On the heels of the news of Sports Authority filing for Chapter 11 bankruptcy, other sporting goods companies are in dire straits, The Wall Street Journal notes.
Dick’s Sporting Goods, for one, reported disappointing earnings for the fourth quarter of fiscal 2015. Comparable sales for the fourth quarter decreased 2.5%.
Sports Authority wasn’t the first sporting goods store to report trouble; City Sports filed for Chapter 11 bankruptcy in the fall.
One potential reason?
It might be because the way people look at athleticism has evolved.
The Wall Street Journal points to a recent survey executed by the Sports & Fitness Association that notes that even though more people are participating in sports, people have spent less money on team sports since 2013. The survey also says that fewer Americans are inactive since the last survey was executed — which should be great news. However, this means retailers need to adapt.
This means that even though people are working out more, they might be working out differently than they used to — or they just don’t see a need for new sporting equipment.
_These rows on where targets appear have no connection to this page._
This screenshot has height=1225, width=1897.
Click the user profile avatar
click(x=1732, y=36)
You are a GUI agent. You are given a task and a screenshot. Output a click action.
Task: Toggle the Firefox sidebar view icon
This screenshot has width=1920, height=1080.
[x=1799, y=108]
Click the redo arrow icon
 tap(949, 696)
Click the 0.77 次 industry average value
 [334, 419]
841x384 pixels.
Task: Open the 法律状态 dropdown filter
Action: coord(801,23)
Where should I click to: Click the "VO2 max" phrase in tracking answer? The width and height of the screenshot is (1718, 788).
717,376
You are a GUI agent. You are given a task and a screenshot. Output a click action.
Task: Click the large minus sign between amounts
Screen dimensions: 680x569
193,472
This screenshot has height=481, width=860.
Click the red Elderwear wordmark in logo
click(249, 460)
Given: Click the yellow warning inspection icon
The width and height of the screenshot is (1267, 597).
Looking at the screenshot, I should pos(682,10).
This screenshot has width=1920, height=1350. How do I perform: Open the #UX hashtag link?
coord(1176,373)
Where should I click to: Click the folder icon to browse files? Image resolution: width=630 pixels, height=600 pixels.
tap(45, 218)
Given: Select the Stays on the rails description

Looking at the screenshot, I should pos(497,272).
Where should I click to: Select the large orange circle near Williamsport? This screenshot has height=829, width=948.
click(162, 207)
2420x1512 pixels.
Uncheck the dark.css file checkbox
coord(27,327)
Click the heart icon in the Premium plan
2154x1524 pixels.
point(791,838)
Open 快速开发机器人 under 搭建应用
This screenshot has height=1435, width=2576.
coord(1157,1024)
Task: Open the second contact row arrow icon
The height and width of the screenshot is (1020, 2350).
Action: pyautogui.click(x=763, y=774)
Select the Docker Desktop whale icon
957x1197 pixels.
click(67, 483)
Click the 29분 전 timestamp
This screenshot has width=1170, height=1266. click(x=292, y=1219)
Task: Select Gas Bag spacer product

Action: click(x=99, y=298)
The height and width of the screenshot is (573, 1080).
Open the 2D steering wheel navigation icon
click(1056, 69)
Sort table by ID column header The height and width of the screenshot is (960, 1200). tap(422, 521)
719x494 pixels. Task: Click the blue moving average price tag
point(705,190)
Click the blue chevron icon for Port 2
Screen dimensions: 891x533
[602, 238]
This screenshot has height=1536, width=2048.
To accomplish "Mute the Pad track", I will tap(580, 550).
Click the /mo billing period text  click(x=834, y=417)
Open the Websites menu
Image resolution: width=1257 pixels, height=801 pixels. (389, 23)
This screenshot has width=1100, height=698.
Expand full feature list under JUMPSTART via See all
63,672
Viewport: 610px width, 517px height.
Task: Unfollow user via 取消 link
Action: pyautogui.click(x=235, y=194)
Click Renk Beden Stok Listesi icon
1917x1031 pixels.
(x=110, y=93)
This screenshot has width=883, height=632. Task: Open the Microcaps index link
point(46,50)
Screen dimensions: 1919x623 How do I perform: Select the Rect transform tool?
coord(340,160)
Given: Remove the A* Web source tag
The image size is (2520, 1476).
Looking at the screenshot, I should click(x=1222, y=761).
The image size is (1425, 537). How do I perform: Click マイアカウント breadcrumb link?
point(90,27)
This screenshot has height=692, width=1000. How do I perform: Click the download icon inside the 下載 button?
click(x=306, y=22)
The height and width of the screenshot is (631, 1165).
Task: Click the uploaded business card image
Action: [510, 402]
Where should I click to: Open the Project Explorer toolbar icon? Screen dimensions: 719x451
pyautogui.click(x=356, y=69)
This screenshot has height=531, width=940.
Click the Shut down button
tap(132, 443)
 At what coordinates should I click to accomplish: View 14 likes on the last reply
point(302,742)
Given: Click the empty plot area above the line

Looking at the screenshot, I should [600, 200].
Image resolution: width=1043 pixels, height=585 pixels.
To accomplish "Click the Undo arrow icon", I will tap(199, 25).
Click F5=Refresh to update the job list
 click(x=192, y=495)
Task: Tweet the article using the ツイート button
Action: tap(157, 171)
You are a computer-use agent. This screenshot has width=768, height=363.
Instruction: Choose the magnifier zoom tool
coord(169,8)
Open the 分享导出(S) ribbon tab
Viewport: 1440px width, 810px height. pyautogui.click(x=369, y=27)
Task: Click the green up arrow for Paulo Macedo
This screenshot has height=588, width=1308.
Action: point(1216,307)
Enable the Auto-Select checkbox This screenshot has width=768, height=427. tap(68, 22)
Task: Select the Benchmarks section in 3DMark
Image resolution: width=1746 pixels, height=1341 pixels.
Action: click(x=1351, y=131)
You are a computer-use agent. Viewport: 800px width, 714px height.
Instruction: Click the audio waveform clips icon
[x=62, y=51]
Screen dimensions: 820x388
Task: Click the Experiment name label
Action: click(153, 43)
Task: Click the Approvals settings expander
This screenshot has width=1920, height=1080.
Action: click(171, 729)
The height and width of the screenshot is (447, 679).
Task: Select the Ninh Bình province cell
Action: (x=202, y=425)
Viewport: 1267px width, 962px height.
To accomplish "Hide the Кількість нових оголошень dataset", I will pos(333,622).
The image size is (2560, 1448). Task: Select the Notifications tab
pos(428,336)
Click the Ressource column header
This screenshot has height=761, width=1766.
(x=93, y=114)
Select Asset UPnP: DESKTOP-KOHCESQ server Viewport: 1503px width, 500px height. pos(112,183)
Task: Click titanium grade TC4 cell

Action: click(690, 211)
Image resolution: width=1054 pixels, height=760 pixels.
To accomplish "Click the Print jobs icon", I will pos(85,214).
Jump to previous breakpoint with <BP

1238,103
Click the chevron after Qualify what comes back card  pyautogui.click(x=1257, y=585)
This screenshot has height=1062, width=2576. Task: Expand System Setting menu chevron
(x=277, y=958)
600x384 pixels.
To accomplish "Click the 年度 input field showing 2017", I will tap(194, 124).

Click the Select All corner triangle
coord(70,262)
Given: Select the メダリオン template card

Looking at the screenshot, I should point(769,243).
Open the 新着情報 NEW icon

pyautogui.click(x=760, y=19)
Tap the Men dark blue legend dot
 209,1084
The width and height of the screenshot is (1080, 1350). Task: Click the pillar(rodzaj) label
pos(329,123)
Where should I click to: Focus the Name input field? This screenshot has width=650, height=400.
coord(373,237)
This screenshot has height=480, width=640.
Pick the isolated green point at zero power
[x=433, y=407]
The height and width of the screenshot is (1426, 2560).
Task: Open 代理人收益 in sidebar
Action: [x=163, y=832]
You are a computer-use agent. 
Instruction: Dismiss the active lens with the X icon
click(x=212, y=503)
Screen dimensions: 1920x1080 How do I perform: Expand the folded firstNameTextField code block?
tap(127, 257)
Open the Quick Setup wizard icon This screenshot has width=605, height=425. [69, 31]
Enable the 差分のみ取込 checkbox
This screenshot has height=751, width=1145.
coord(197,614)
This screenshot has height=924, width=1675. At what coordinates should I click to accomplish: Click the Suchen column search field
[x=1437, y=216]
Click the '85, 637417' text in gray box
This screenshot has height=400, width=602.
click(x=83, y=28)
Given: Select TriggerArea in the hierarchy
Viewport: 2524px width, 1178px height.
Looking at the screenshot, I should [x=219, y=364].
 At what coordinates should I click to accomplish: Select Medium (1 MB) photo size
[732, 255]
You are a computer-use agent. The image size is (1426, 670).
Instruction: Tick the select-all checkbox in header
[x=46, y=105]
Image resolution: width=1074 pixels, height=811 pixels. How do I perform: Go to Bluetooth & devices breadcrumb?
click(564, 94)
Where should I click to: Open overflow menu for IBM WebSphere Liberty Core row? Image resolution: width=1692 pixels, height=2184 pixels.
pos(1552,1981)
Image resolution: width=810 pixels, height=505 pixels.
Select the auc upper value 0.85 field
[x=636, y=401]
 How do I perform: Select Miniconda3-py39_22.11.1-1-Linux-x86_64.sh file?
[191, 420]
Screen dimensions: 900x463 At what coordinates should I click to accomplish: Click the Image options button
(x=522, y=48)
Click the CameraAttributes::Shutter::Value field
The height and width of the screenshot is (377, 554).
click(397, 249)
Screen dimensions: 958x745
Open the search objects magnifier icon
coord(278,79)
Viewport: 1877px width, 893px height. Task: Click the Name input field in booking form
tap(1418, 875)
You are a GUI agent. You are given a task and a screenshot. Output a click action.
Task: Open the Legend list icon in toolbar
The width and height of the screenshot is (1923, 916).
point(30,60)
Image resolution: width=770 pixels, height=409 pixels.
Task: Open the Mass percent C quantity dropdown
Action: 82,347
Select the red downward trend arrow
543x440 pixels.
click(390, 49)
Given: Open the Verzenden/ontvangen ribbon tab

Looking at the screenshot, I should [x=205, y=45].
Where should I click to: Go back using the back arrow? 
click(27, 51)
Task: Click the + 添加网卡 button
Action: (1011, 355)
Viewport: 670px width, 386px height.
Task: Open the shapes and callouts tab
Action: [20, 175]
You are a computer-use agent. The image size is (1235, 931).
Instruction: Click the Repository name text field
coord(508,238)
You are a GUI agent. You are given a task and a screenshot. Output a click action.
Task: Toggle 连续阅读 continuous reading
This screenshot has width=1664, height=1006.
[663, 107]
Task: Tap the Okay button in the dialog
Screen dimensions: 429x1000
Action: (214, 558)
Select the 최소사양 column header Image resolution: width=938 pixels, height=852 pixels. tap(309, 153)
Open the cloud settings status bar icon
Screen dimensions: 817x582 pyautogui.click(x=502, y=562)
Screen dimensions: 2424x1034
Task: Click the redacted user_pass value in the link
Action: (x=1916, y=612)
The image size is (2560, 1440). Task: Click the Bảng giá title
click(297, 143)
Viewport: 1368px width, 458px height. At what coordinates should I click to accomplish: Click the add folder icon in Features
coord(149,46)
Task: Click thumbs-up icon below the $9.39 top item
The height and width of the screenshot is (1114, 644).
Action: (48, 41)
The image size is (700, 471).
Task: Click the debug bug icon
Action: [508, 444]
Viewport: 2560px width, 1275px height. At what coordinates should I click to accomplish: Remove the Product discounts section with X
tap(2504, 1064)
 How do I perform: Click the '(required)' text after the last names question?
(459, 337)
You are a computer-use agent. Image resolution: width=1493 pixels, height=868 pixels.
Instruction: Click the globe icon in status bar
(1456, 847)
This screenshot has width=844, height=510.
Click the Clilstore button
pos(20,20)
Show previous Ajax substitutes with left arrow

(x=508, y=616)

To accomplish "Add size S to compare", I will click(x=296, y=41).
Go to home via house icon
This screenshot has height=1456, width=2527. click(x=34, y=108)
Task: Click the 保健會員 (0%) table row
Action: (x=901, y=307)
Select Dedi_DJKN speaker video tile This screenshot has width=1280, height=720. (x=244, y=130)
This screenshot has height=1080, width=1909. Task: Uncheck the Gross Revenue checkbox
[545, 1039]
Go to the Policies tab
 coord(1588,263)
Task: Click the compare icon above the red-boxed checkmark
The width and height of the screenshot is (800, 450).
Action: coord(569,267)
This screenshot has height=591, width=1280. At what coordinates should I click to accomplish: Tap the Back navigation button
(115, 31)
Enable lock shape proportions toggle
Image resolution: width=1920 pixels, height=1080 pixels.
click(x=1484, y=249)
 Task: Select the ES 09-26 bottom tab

It serves as a dissonance considering how many athletic apparel companies have seen skyrocketing sales; Nike and Under Armour continually report impressive results, quarter after quarter. But these companies have clear points of views, whether it’s bettering oneself or overcoming obstacles.
So these generalist have to really capture consumers.
After all, sporting goods stores like Sports Authority and Dick’s can get lost between specialty stores that appeal to those who maybe are obsessed with CrossFit or love indoor cycling — and the continual e-commerce boom.
The only way to hook customers into a store would be to make shopping there an ‘experience’ — but Neil Saunders, CEO of consulting firm Conlumino, pointed out that Sports Authority, for example, isn’t a “destination for consumers” and it’s “cheaper and more convenient to shop online or at rivals.”
It ultimately raises the question: why bother going to a generalist sporting goods store at all?
Further, pressure is mounting for sporting goods retailers. If they can’t stand out with a clear point of view and specialty, they run the risk of evaporating in the retail abyss. It doesn’t help that it’s already a tough time to be a retailer.
Dick’s CEO Edward Stack blamed some of the company’s most recent struggles on the unseasonably warm weather. That’s certainly been a problem for apparel retailers, but he also acknowledged that the industry is simply getting more competitive.
“This is certainly a unique time in the industry,” he said on a recent earnings call. “The competitive landscape is evolving which is creating pressure for some and opportunities for others.”
Dick’s has been trying to adapt, at least.
Dick’s has been focusing on a sector where it previously had paltry offerings: athleisure-style apparel. The company launched an athletic-wear offshoot called Chelsea Collective as well as an in-house line called Calia, by country star Carrie Underwood. In a press release, the company said that for the forthcoming year it would “make strategic investments of between $50 to 55 million in 2016 to enhance its shopping experience, build its brand equity and transition its eCommerce business.”